Goodarzi was named CEO on January 1st, most recently acting as executive vice president and general manager of the company’s Small Business and Self-Employed Group. He had previously been in charge of Intuit’s Consumer Tax Group, was the company chief information officer and general manager of its ProTax unit.
Prior to joining Intuit, he was employed by Invensys, the global provider of automation, transportation and controls technology. He’s also held several senior leadership roles at Honeywell. The electrical engineering graduate of the University of Central Florida also has a master’s in business administration from the Kellogg School of Management at Northwestern University.

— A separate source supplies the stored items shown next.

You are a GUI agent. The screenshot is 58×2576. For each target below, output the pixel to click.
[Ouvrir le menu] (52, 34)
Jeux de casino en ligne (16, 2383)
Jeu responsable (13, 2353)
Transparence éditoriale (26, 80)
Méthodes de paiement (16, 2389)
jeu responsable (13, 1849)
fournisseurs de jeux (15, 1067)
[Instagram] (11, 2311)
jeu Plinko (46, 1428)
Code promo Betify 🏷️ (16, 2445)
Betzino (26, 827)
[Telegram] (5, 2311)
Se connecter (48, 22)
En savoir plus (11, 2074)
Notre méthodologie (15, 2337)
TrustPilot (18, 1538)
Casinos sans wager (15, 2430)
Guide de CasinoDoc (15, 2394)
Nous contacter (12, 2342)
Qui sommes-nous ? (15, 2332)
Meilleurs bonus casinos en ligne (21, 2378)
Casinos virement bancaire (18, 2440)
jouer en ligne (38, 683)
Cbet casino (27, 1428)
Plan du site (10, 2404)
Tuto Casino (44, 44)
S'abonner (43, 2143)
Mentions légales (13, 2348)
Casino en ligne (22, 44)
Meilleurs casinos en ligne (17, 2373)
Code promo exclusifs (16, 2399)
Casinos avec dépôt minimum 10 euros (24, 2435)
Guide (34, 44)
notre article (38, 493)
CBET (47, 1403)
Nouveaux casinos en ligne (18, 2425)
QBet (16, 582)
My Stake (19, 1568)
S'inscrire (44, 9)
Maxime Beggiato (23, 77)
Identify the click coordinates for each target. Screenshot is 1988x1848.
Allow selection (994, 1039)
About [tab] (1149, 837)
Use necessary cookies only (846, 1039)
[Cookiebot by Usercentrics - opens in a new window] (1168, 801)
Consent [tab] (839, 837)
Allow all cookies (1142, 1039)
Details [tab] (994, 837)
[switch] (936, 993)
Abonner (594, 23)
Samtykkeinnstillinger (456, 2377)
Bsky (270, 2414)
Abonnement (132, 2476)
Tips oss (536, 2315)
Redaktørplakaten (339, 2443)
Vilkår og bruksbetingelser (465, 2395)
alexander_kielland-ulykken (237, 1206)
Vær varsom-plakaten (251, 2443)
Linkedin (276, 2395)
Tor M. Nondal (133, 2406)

For a long time, becoming the CEO of a company was the only goal Goodarzi was focused on. In a recent interview with Forbes, he said getting that title was all about proving to himself than he can get the job. But over the years that desire dissipated as he realized it was more important to do something he loves and to make an impact that truly improves the lives of people around the world. “I believe my ambitions changed for the better because when you are too focused on a role, you may not always do what is necessary to achieve the role,” he told Forbes.
The Intuit CEO is known for placing a lot of focus on the company culture. It’s the reason he came back to Intuit after a brief departure years prior. “Intuit has consistently been recognized as a top place to work as our culture carries in every office with every employee that we have, regardless of how new they are,” said the executive in the interview. “We are a people-first culture, as everything we do is designed to inspire, motivate, and enable our employees to truly do their best work. When you ask our new employees what they love about their first hundred days, they will immediately talk about how kind the people are, people’s laser focus on the customer, and how anyone will do anything to help you achieve greatness for your customer. No one has a personal agenda, as the common goal is to help one another and deliver for customers.”
Under Goodarzi’s helm, Intuit has been doing well. For its fiscal fourth-quarter which ended July 31, it was able to post a narrower loss than Wall Street was expecting and revenue that was higher. For the quarter, the loss was $0.09 a share, better than the $0.14 share loss Wall Street expected. Revenue of $994 million topped the consensus for sales of $961 million.